A tree was named after him. True. The Franklinia alatamaha, a flowering shrub, has white flowers in the summer and early autumn and a striking display of purple foliage in late autumn. A row of them may be found in Mentors’ Circle near Hullihen and Memorial halls on the campus.

Franklin was the first to say, “An apple a day keeps the doctor away.” False. Many of the proverbs and sayings in Poor Richard’s Almanack had their origins as far back as Plato. Franklin rewrote them and improved them. An example: He revamped “God restoreth health, and the physician hath the thanks,” to “God heals, and the doctor takes the fee.”

Franklin was a penny-pincher. False. He was thrifty because he wanted to save money to buy books, but he was no cheapskate. “If he were interested in money, he wouldn’t have retired at 42,’’ Le May said.

Franklin was the first to predict that major storms traveled across several states and could be tracked. False, but his theory that storms and hurricanes moved up from the south, although the winds in the storms blew from the northeast, is regarded as the genesis of scientific weather forecasting.

Franklin founded the Free Library of Philadelphia in 1731, making it the nation’s first public library. False. Franklin founded the Library Company of Philadelphia in 1731, but it wasn’t free. It was a subscription library. Members pooled their money to buy books and paid an annual fee to buy more books each year. The first person granted permission to use the library for free was botanist John Bartram.

Franklin happened to be in Paris to witness the world’s first known hot-air balloon flight in 1783, when the Montgolfier brothers became the first humans ever known to fly.
False, but Franklin was fascinated by the hot-air flight reports, and he witnessed two later manned flights in 1783. When an observer asked him, “What use is it?” Franklin replied, “What use is a newborn baby?”

Ben founded the first volunteer fire department in 1736, Philadelphia’s Union Fire Company.
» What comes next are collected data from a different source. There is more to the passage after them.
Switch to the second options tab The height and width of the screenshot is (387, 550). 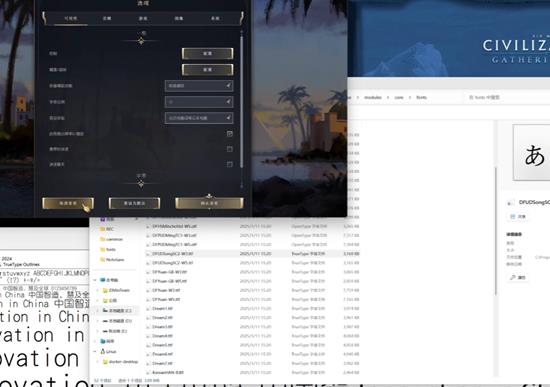(107, 18)
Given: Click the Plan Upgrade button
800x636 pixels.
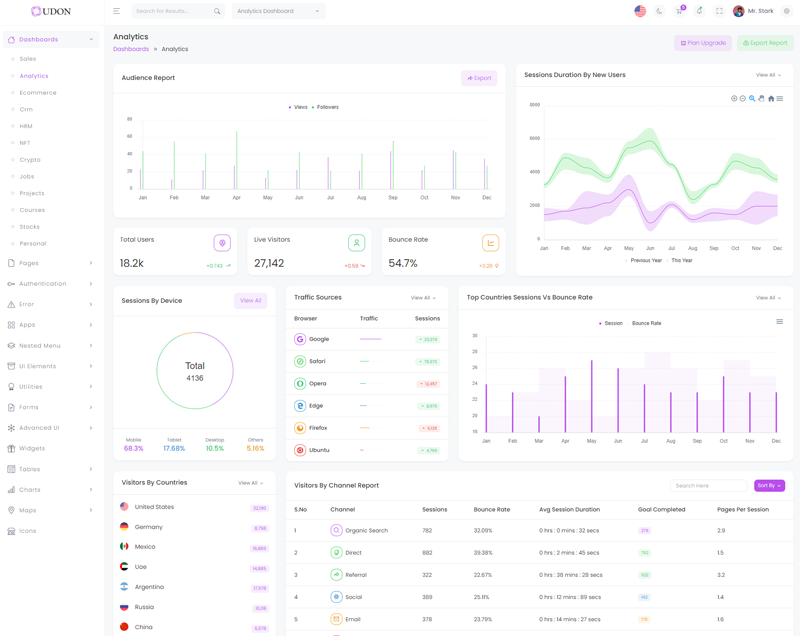Looking at the screenshot, I should (x=703, y=43).
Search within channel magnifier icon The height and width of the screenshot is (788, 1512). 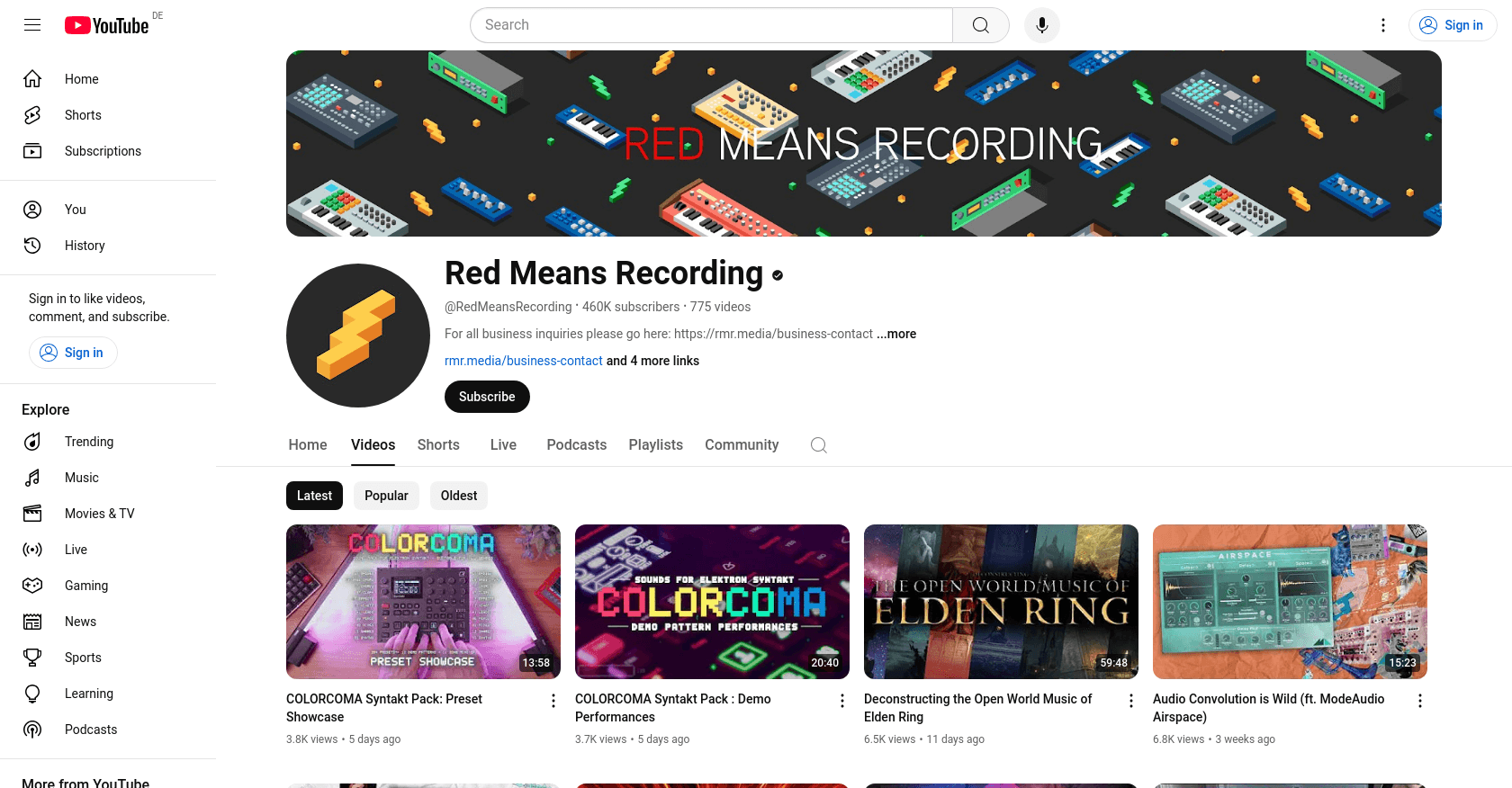click(x=819, y=445)
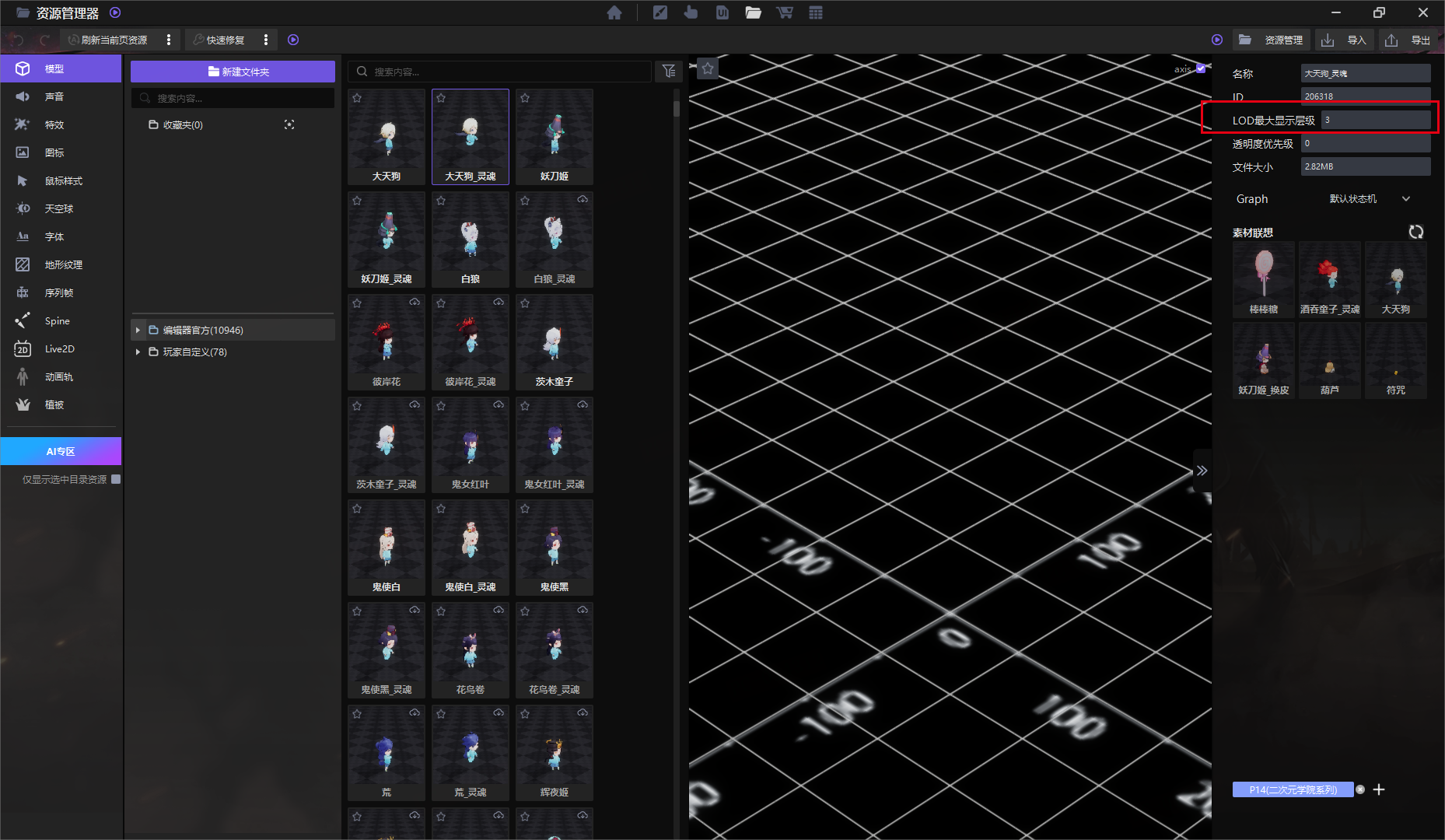Click the table grid icon in title bar
Viewport: 1445px width, 840px height.
(816, 12)
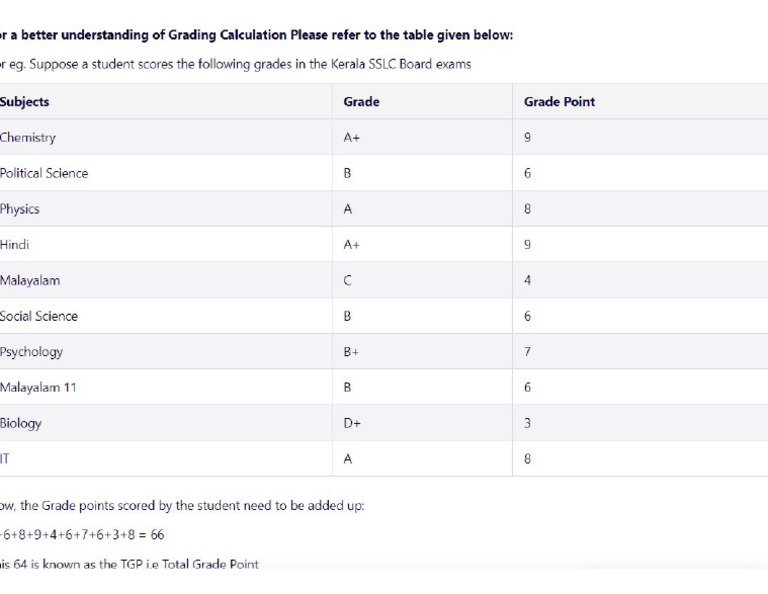Select the Biology subject cell
Viewport: 768px width, 594px height.
click(21, 423)
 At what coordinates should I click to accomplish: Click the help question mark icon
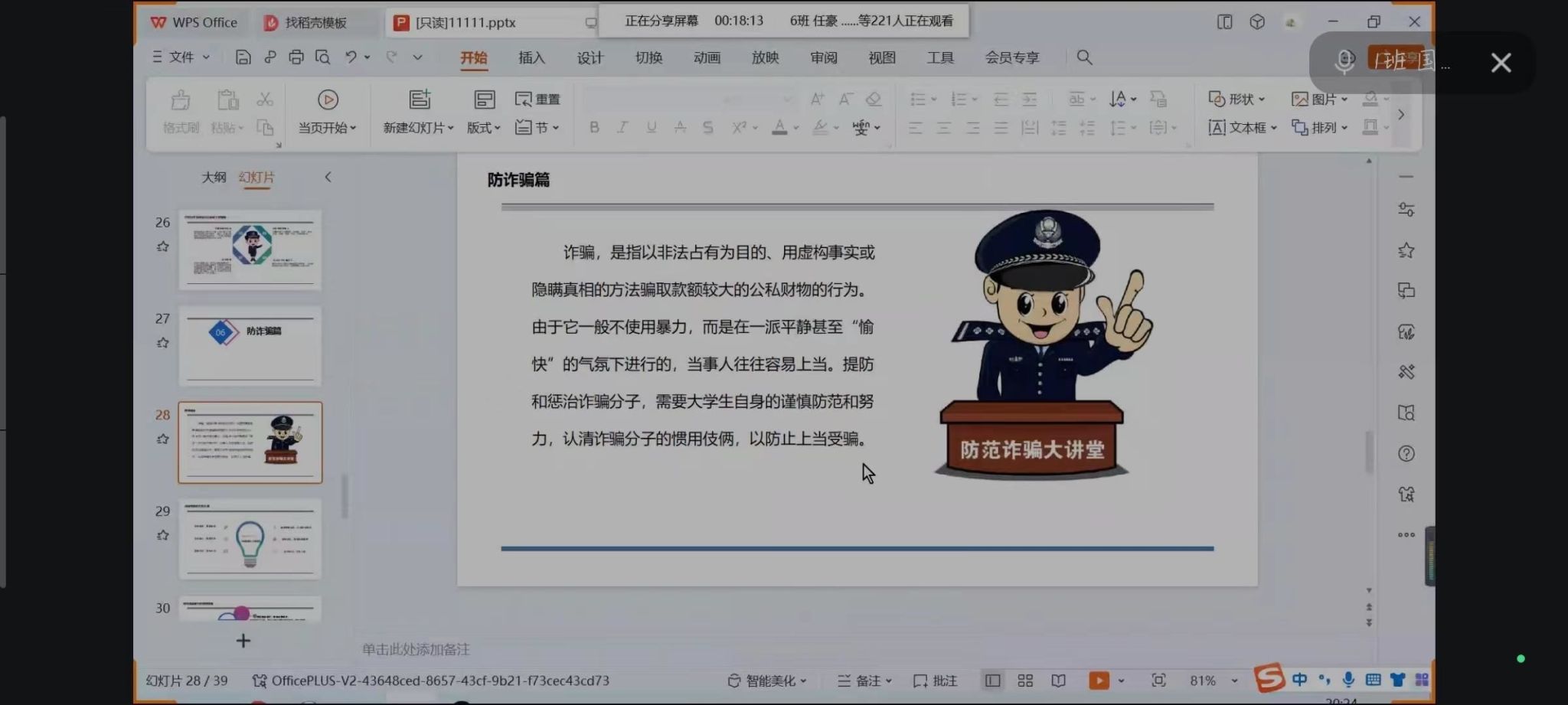coord(1406,454)
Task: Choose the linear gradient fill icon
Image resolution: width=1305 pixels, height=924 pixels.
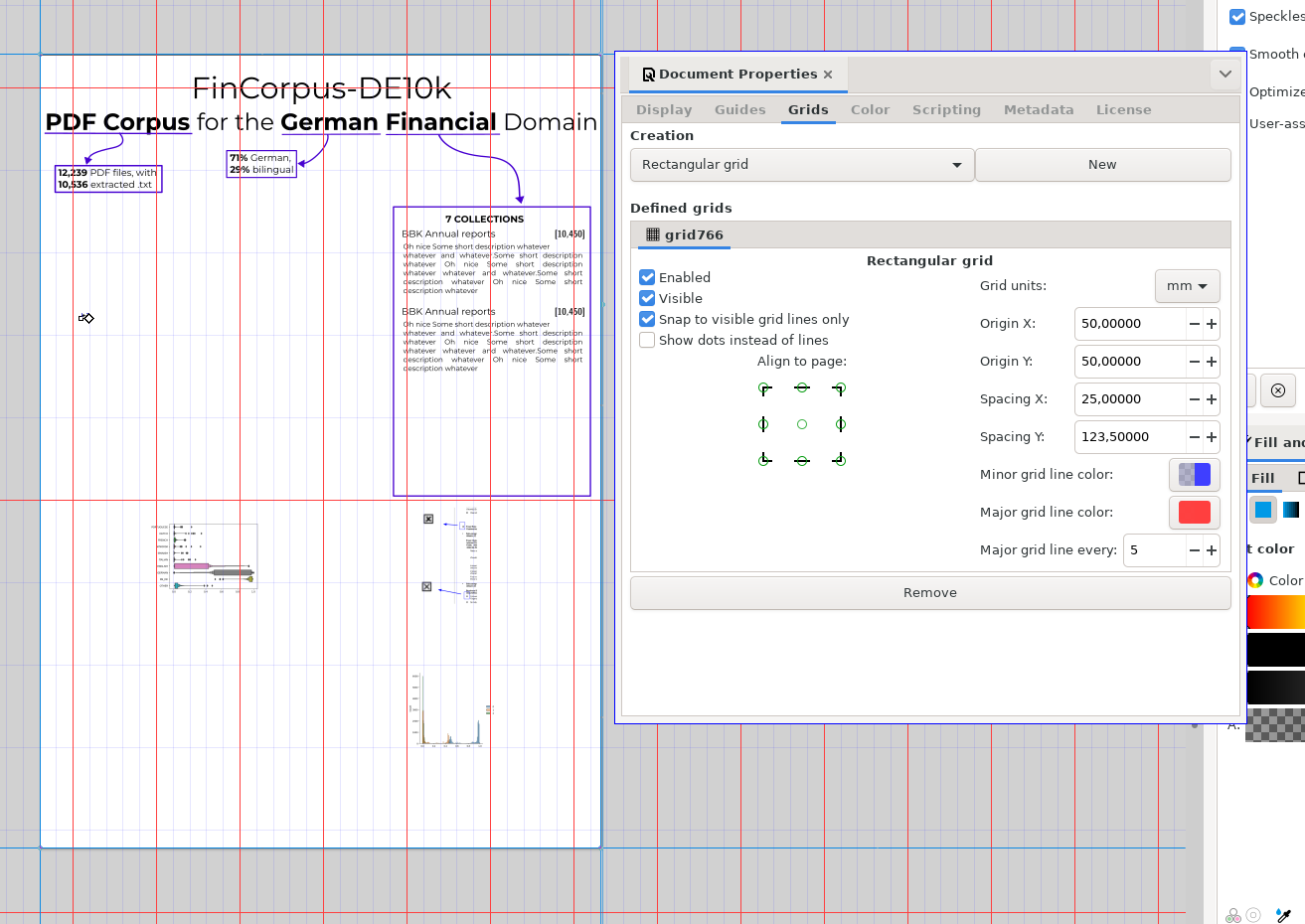Action: coord(1291,510)
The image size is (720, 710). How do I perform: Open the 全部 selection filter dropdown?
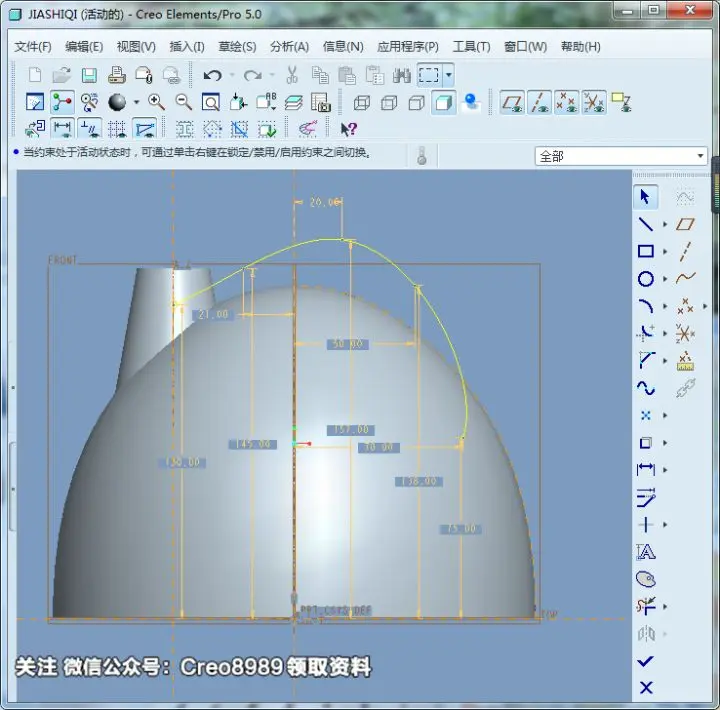coord(621,156)
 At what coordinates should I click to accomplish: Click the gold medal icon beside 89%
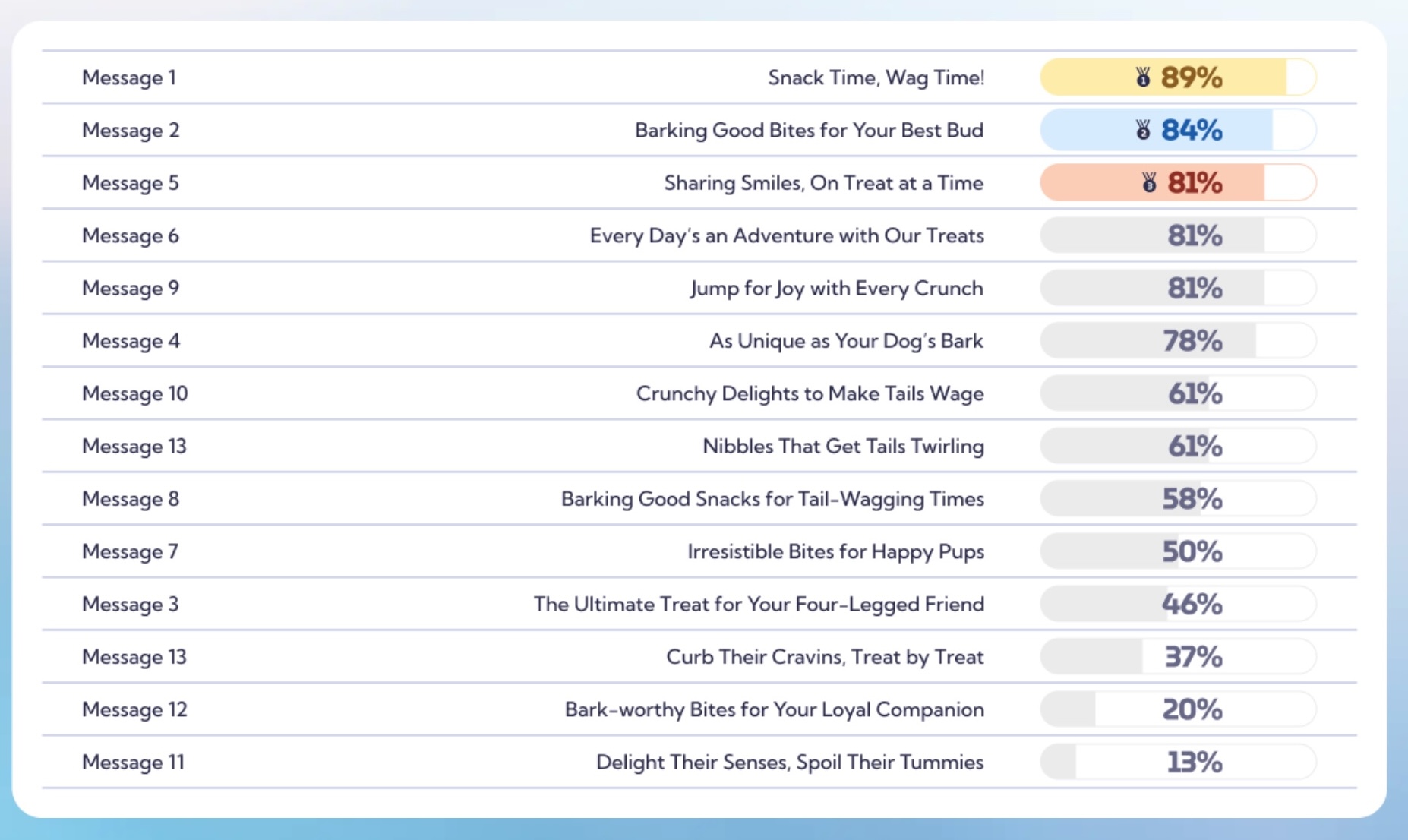[x=1142, y=77]

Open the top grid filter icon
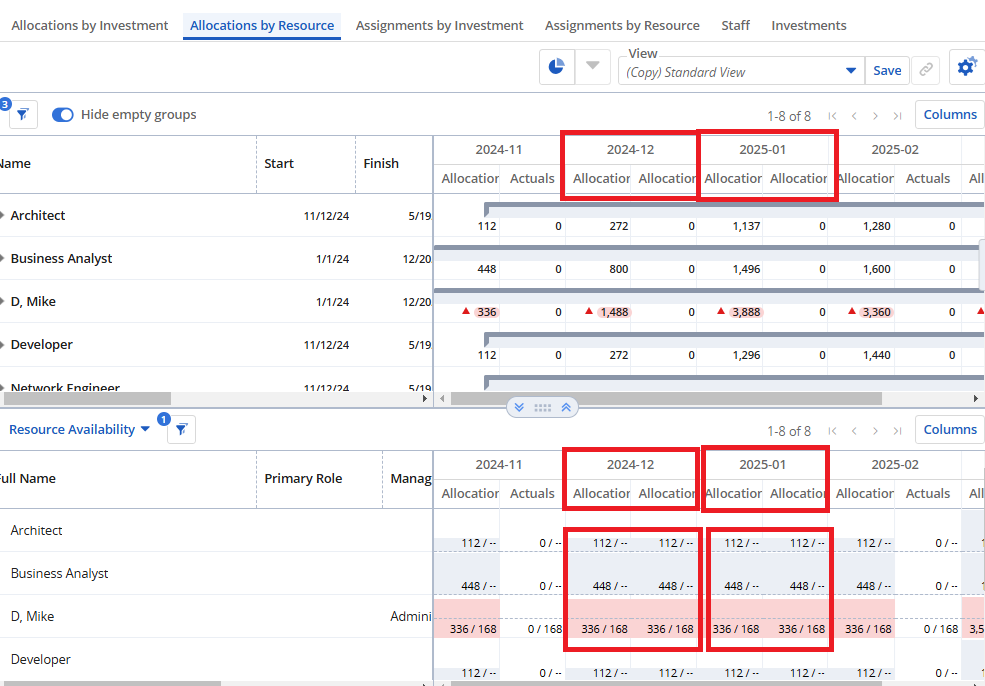click(x=24, y=115)
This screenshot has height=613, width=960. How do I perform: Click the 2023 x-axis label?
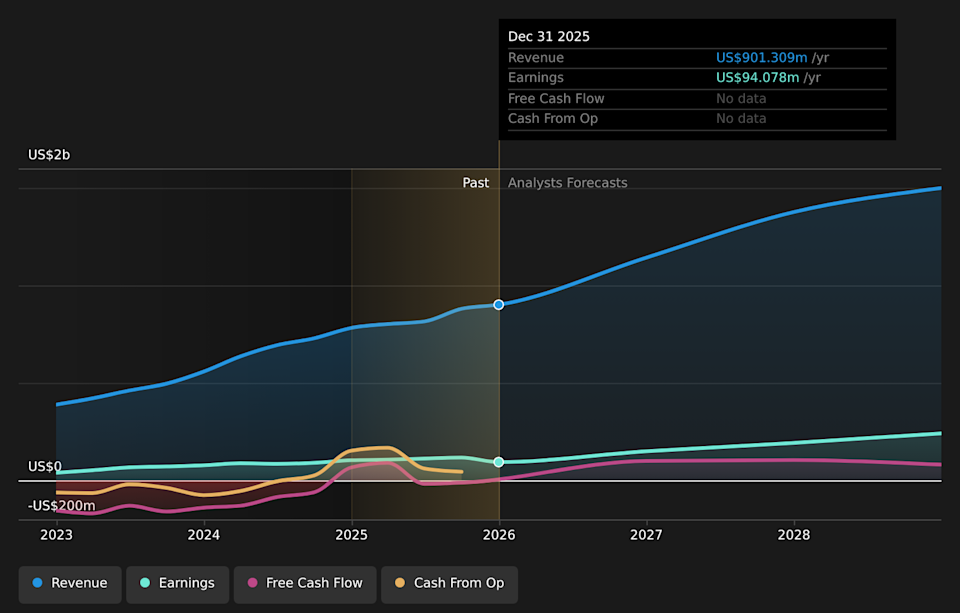coord(56,535)
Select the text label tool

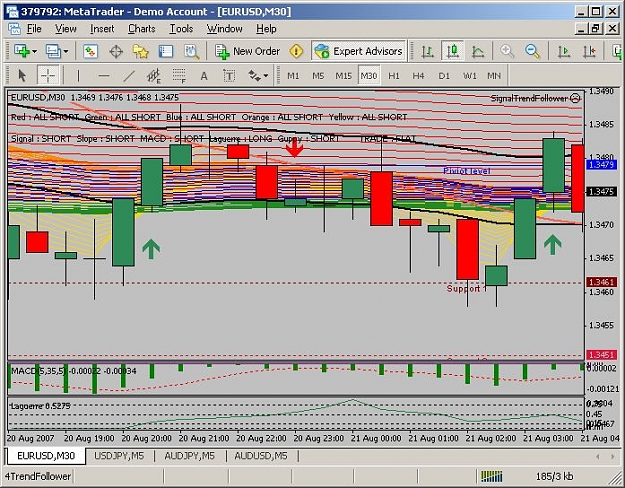(229, 75)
False again. Boston and other cities already had volunteer departments when he founded Philadelphia’s fire company in 1736. His was the first in the City of Brotherly Love.

Without Ben, baby boomers wouldn’t have bifocals. True. Necessity really is the mother of invention. Franklin, who was both near-sighted and far-sighted, became frustrated that he had to constantly switch his pairs of glasses. He had the lenses of two pairs of spectacles cut in half and put half of each lens in one frame.

Franklin coined some electrical terms we still use today. True. Ben gave us “battery,” “positive,” “negative’’ and “charge.”

Franklin invented the first medical catheter. Not exactly true. Europeans were already using a catheter when Franklin constructed one for his brother John, who was extremely ill. Franklin’s catheter, the first to be used in America, was a modification of the European version.

Franklin founded the first fire insurance company. False, but he founded the first one in Philadelphia in 1751, and it still exists.

One of Ben’s many hats was that of a postmaster. True. Being appointed postmaster of Philadelphia in 1737 was a boon for a newspaper publisher because post offices were news centers in colonial towns.

LeMay sums up Franklin this way: “He tried hard, and he meant to do good. He wanted to improve himself, others and the world he lived in.”